2011年の東日本大震災から11年。地震大国の日本では、どこで大地震に遭うか分からないが、コロナ禍で「おうち時間」が増えるなか、まず自宅での被災を想定した対策を考えたい。屋内被害を最小限に食い止めるため、押さえておきたいポイントを解説しよう。
まず重要な「住宅の耐震性能」
1995年の阪神大震災では、家屋の全壊が約10万5000棟、半壊が約14万4000棟に達した。死者の8割は倒壊した家屋による窒息死・圧死だった。明け方の発生で就寝中の人も多く、神戸市消防局によると、家具の転倒・落下で負傷したケースも多かった。
家屋での被災を想定する場合、最も重要なのは、住宅の耐震性能だ。家屋が倒壊したり大破したりすれば、大きな被害は免れない。
住宅の耐震基準は大地震のたびに建築基準法で強化されてきた。よく知られるのは耐震設計を抜本的に見直した1981年の改正だ。震度6強~7程度でも倒壊しない性能を求め、「新耐震基準」と呼ばれる。
だが、阪神大震災ではこれを満たす建物も1割が大破し、その反省から、さらに、木造住宅については、地盤調査や基礎強化などを盛り込んだ「2000年基準」を設けた。

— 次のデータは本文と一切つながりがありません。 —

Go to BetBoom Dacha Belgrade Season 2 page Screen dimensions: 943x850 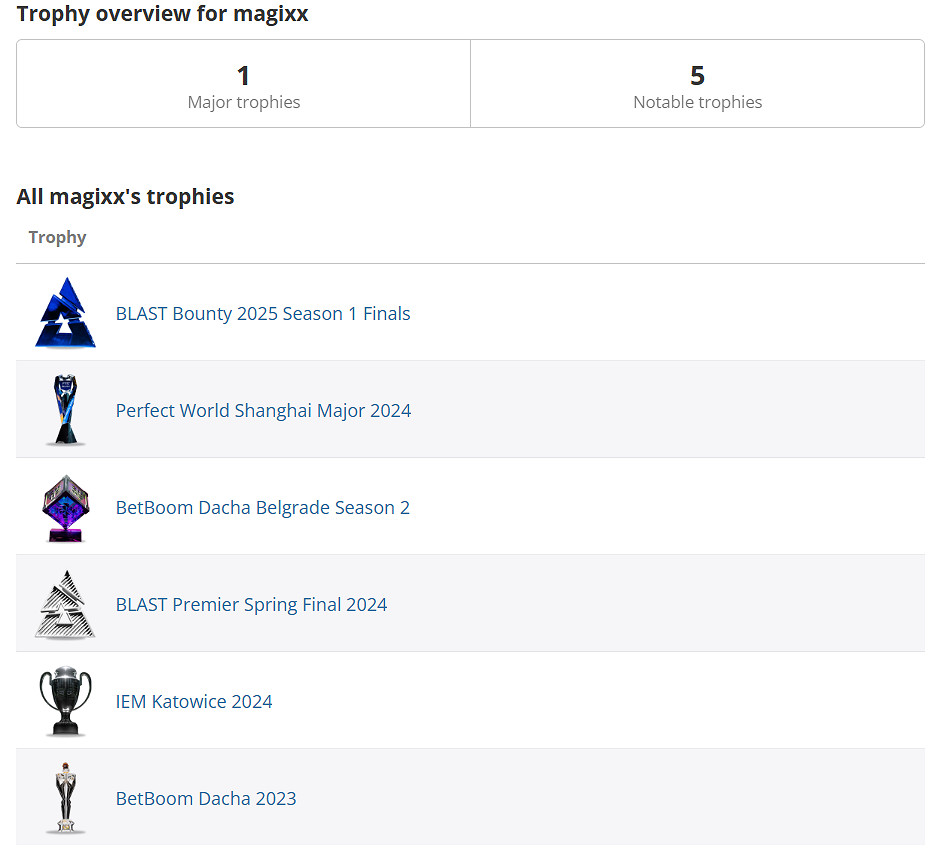click(x=262, y=508)
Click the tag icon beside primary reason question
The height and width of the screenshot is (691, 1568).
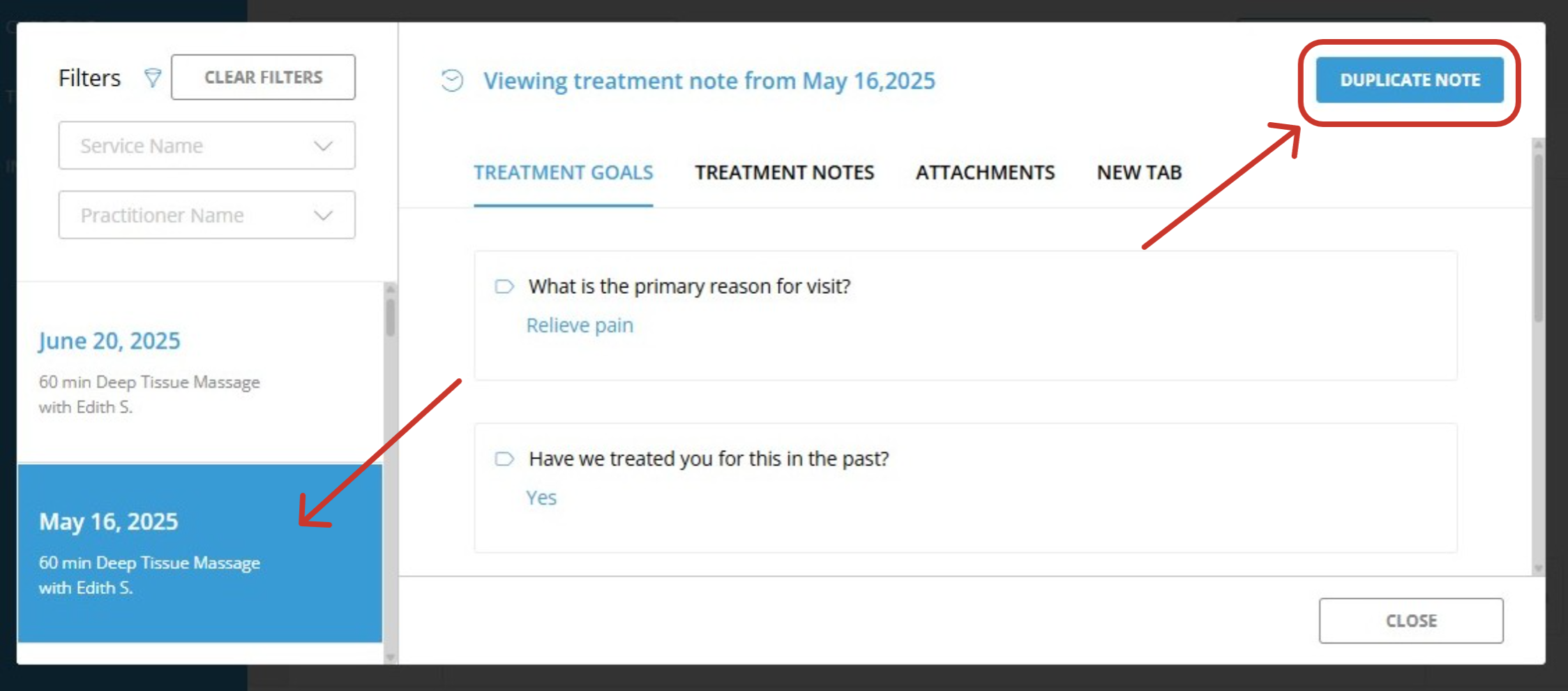(x=504, y=286)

耐震性は見た目では分からない。頑丈そうに見えても、81年5月31日以前に建築確認申請が受理された旧耐震基準の建物は、強い地震で倒壊・崩壊する可能性がある。緊急地震速報が鳴ったり、大きな揺れを感じたりしたら、外に逃げた方がいい。また、新耐震基準であっても、00年5月以前の木造住宅は耐震性が不十分な可能性がある。